Num fim de semana dedicado às batatas. Primeiro, no sábado, tirei batatas da terra e no domingo tentei tirar o adjectivo ou substantivo - gramática nunca foi o meu forte - da nossa Terra.
Não consegui mas ainda assim posso esboçar um sorriso com os 148.076 votos em branco. Foram 2.76% do total dos votantes. E se somarmos os 75.281 votos nulos temos: nada. Exactamente isso: não aconteceu nada. Ninguém falou nisso. Ninguém comentou tal facto.
Não há problema: somos cada vez mais. Domingo fomos a sexta tendência nas urnas. Para a próxima, infelizmente, seremos muitos mais. Infelizmente porque nada vai mudar. Os erros vão ser repetidos, o compadrio vai prolongar, as cunhas vão continuar.
Pior do que isso, ou talvez não, seja os 3.874.443 portugueses, mortos ou vivos, que nem se sequer foram lá. Por cá a coisa foi ainda mais grave: 59.35% dos açorianos borrifaram nas eleições - uma das mais importantes de sempre, pois estávamos a escolher o secretário adjunto do FMI e companhia.
Eu podia alegrar um pouco isso e dizer que nos Açores 3.250 cidadãos votaram em branco e que os correspondente 3,60% equivalem à 5ª tendência politica mais escolhida. Mais: na minha Terra, foram eu e mais onze que mandaram para muito, muito longe todos os políticos.
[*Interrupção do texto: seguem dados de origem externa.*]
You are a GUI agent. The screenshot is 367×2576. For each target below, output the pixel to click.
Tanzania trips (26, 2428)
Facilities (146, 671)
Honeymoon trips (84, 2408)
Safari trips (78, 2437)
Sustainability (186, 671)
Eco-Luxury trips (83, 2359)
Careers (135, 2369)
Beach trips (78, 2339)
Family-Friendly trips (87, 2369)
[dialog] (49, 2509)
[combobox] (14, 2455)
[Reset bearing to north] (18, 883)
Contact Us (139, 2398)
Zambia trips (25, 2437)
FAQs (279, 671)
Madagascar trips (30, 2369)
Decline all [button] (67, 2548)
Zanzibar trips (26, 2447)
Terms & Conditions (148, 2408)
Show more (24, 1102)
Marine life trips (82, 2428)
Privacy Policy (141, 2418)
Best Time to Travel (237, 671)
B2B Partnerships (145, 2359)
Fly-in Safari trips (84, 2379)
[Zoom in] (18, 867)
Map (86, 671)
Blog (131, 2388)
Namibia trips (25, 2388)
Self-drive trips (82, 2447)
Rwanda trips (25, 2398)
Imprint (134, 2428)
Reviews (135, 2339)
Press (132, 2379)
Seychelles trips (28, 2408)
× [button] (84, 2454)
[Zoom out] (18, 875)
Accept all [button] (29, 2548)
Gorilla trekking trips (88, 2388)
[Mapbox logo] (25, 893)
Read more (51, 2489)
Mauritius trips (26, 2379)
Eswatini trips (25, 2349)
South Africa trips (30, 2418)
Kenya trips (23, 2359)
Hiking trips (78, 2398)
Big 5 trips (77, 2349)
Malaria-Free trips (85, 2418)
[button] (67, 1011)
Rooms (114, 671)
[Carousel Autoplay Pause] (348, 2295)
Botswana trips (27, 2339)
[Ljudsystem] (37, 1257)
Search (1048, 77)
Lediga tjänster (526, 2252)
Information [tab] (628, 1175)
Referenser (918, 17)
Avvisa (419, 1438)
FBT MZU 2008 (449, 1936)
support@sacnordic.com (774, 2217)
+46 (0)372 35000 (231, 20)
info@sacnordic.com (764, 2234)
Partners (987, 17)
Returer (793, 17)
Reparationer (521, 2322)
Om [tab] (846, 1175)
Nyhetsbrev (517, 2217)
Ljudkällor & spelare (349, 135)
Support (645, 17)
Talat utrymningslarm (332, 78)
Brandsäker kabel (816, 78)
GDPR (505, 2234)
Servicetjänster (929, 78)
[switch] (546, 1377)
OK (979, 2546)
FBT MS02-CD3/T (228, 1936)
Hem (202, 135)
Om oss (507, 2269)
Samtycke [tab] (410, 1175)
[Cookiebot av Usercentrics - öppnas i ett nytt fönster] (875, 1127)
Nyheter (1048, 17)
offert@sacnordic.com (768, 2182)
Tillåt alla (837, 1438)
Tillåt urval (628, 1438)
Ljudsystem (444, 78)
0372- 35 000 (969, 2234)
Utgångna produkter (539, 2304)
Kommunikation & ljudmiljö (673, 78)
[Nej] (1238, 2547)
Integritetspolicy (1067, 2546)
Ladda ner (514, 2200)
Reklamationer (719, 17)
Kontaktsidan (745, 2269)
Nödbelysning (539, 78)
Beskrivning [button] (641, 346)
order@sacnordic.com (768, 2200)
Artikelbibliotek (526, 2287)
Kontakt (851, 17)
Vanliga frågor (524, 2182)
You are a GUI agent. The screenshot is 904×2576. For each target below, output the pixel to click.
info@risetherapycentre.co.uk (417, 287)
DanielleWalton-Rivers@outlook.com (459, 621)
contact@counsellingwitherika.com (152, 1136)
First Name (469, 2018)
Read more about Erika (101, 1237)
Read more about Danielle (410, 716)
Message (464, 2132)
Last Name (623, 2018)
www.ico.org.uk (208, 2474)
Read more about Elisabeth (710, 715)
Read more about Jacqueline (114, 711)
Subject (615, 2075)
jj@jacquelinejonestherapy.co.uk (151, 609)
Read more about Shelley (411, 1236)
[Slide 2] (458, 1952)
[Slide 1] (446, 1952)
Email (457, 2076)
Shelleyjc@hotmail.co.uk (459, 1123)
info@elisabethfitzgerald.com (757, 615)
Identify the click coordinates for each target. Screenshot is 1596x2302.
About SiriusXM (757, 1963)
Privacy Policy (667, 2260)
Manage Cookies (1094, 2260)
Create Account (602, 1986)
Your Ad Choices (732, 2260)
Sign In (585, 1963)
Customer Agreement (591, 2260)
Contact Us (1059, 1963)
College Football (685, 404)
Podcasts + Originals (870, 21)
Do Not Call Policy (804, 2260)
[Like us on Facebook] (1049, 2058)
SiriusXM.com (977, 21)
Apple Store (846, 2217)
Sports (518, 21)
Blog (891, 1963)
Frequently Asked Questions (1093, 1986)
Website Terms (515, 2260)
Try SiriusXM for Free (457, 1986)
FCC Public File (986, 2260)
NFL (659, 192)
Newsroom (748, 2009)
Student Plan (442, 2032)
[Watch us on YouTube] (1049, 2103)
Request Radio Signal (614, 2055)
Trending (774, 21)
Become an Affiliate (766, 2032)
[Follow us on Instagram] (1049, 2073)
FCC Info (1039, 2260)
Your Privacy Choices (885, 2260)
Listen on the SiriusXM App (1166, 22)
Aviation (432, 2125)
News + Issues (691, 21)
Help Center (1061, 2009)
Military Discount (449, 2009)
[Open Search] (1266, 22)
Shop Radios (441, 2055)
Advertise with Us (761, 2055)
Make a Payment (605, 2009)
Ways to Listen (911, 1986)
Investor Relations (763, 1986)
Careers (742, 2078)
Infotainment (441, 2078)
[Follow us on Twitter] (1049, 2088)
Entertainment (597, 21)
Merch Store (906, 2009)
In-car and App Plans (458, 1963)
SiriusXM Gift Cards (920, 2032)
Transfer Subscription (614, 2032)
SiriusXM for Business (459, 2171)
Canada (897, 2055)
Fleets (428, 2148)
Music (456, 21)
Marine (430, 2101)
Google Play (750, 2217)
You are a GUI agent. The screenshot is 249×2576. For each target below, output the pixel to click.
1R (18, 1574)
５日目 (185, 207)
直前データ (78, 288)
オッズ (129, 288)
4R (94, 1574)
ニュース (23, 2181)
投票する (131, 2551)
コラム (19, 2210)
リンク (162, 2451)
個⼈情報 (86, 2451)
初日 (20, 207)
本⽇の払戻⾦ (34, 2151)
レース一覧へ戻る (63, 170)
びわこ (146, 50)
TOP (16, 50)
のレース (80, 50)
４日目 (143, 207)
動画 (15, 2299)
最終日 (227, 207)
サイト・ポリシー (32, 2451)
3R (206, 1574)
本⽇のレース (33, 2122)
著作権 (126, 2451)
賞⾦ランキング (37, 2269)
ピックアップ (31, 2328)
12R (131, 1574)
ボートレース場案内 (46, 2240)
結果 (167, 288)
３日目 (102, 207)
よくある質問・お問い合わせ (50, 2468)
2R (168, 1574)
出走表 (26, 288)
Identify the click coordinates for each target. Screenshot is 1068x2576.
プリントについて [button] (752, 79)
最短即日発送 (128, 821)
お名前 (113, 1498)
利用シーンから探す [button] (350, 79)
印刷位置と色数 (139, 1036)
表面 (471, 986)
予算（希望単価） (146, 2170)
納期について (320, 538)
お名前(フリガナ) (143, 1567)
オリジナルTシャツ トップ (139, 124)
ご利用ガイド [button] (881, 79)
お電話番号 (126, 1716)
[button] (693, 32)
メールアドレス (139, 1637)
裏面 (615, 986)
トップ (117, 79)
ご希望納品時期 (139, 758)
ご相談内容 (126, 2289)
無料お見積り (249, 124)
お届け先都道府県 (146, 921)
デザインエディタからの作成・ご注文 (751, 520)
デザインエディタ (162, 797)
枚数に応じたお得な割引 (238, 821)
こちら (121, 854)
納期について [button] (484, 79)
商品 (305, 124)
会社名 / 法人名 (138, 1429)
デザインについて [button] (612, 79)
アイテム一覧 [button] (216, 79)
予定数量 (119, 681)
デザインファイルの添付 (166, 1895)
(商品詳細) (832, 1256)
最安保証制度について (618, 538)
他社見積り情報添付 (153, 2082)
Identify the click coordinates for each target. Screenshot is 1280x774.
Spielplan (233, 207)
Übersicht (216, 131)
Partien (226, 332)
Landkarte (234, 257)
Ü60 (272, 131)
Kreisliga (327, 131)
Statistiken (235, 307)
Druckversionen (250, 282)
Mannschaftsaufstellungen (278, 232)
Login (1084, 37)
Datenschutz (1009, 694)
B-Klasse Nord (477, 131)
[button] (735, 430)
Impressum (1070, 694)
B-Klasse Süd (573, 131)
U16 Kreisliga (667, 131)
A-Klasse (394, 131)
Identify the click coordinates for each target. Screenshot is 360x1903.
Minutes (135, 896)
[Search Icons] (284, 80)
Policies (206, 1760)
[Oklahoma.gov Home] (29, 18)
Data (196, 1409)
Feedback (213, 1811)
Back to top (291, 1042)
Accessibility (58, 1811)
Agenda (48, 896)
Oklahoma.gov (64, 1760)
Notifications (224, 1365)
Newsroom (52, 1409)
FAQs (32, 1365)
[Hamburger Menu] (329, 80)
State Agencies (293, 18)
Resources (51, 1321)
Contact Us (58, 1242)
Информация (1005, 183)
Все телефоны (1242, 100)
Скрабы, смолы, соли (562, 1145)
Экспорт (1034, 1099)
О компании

Um dos episódios da noite aconteceu lá pelas 21:00: Enquanto Louçã discursava, os PPDs - PSDs mostravam a sua alegria agitando as suas bandeiras do interior dos seus BMWs, Audis e Mercedes. Eles tinham razão para celebrar?! Talvez. O resto do país tem razões para chorar e não é de alegria.
Estamos bem entregues, estamos sim senhor.
Eu não gosto nada, mas mesmo nada dele, mas devo admitir que o Portas, o mais novo, o Paulo, teve e tem quase sempre um discurso mais correcto: dessa vez despediu ao militantes do seu partido dizendo que aquela não era a hora de festejar mas sim a hora de trabalhar e pediu respeito pelas pessoas que perderam o emprego ou que não ganham suficiente para pagar a renda de casa.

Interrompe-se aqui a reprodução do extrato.